- **Records**:
────────────────────────────────────────

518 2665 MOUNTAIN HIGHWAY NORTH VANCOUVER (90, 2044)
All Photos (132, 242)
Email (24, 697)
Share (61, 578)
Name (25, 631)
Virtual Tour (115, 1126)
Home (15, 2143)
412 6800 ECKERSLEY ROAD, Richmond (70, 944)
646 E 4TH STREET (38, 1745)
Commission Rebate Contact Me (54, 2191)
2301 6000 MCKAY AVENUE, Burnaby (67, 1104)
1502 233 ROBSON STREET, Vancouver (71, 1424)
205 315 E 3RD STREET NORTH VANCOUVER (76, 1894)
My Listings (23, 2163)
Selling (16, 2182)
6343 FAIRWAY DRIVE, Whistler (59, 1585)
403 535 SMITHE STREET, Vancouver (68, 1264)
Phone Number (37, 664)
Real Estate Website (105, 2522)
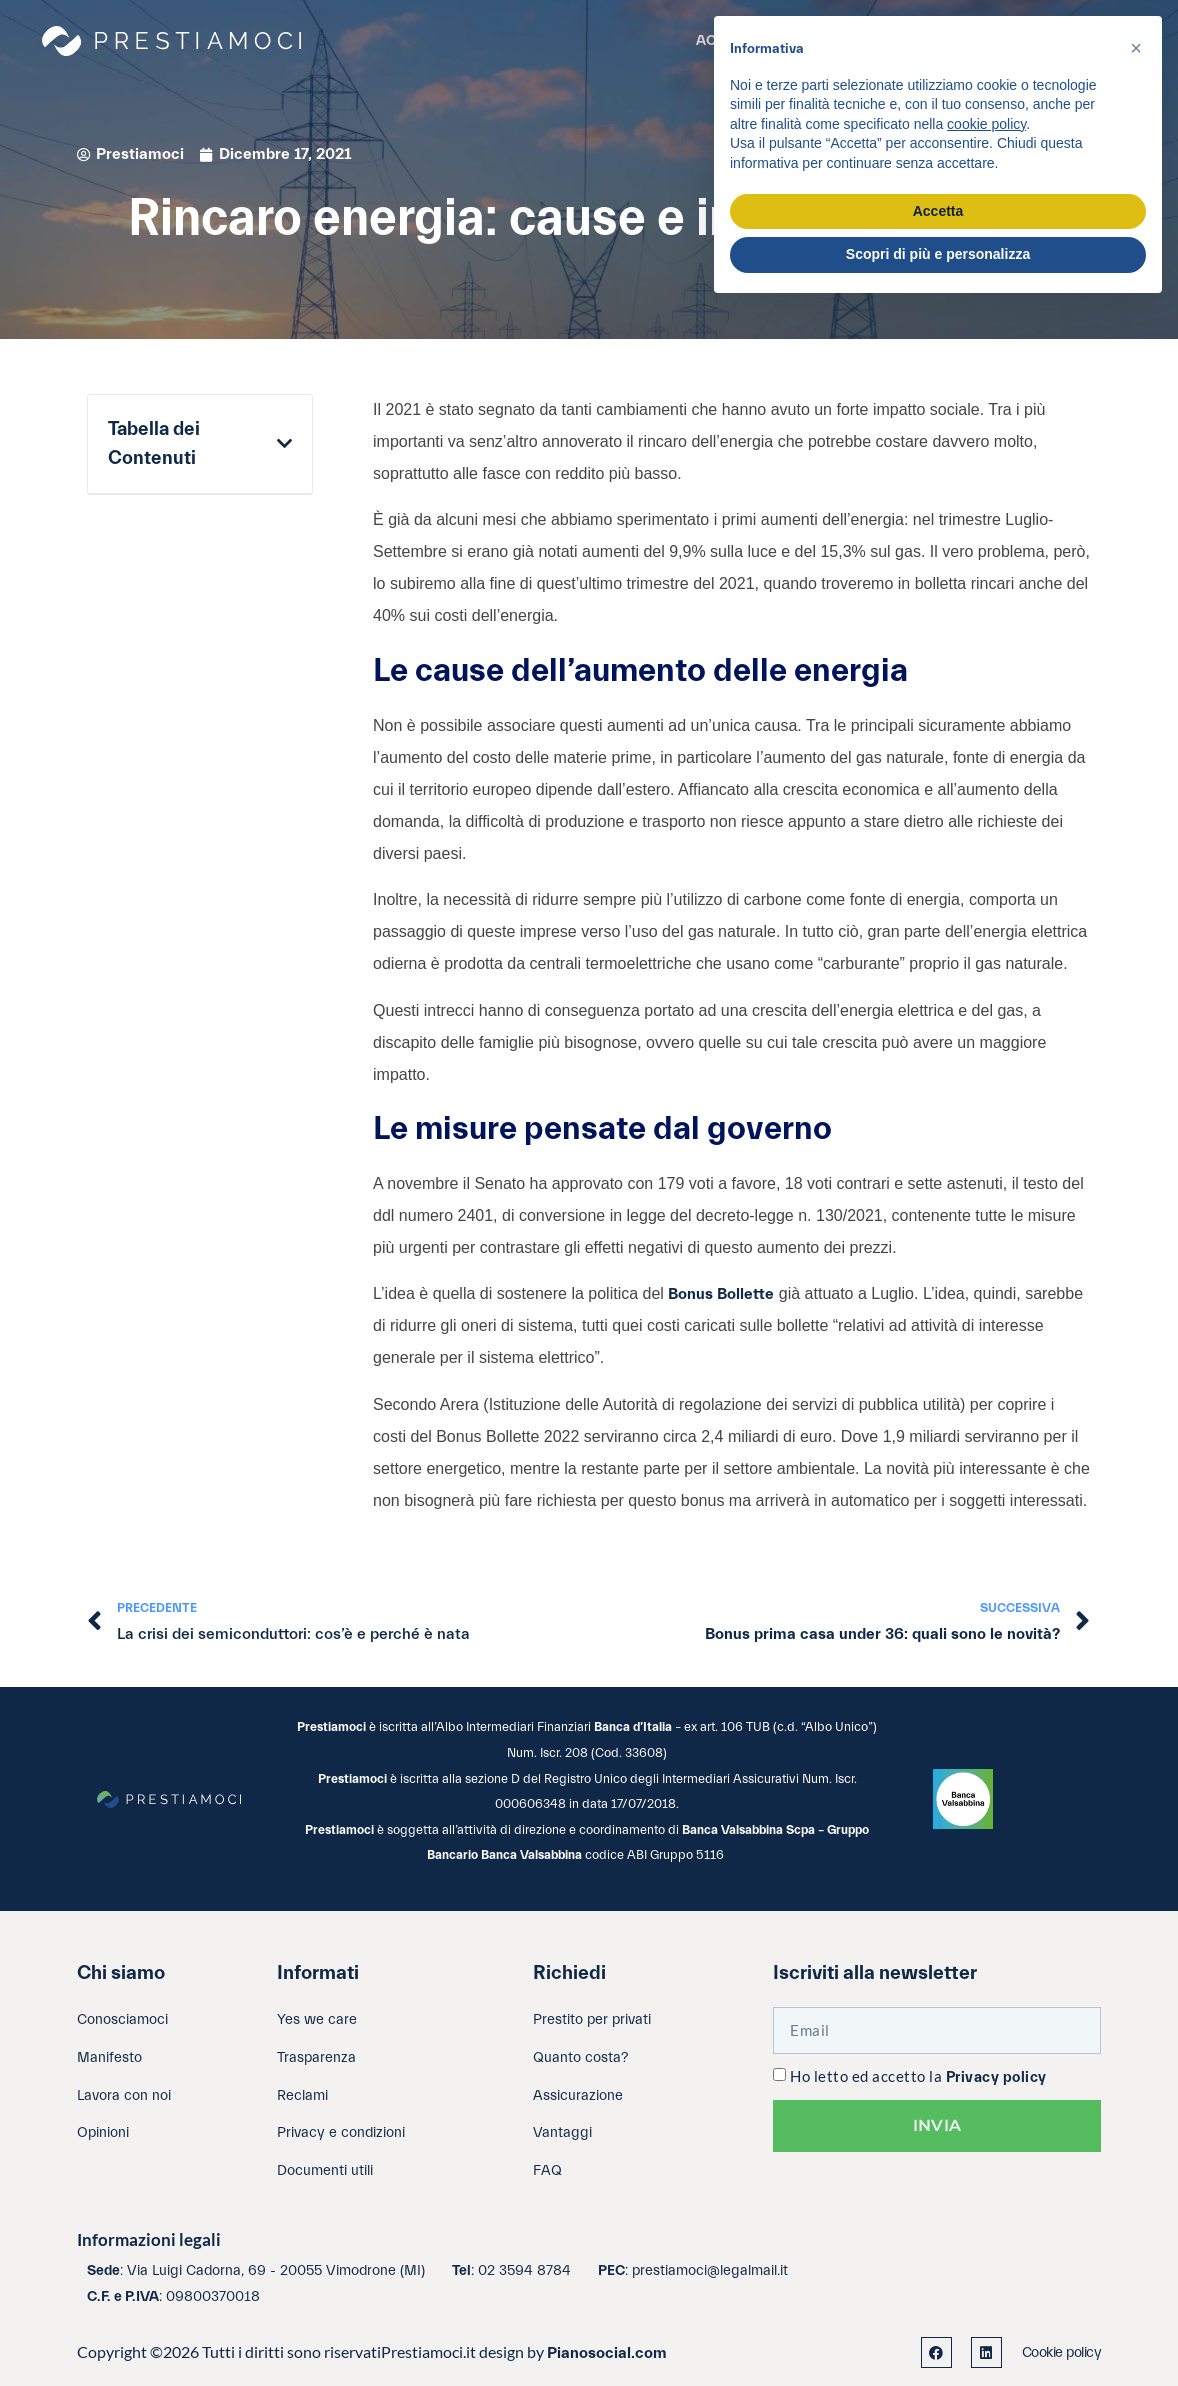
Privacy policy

────────────────────────────────────────

- **Given problem**:
Write out every row above line for line without changes, leaving out the picture.

- **Result of the task**:
518 2665 MOUNTAIN HIGHWAY NORTH VANCOUVER (90, 2044)
All Photos (132, 242)
Email (24, 697)
Share (61, 578)
Name (25, 631)
Virtual Tour (115, 1126)
Home (15, 2143)
412 6800 ECKERSLEY ROAD, Richmond (70, 944)
646 E 4TH STREET (38, 1745)
Commission Rebate Contact Me (54, 2191)
2301 6000 MCKAY AVENUE, Burnaby (67, 1104)
1502 233 ROBSON STREET, Vancouver (71, 1424)
205 315 E 3RD STREET NORTH VANCOUVER (76, 1894)
My Listings (23, 2163)
Selling (16, 2182)
6343 FAIRWAY DRIVE, Whistler (59, 1585)
403 535 SMITHE STREET, Vancouver (68, 1264)
Phone Number (37, 664)
Real Estate Website (105, 2522)
Privacy policy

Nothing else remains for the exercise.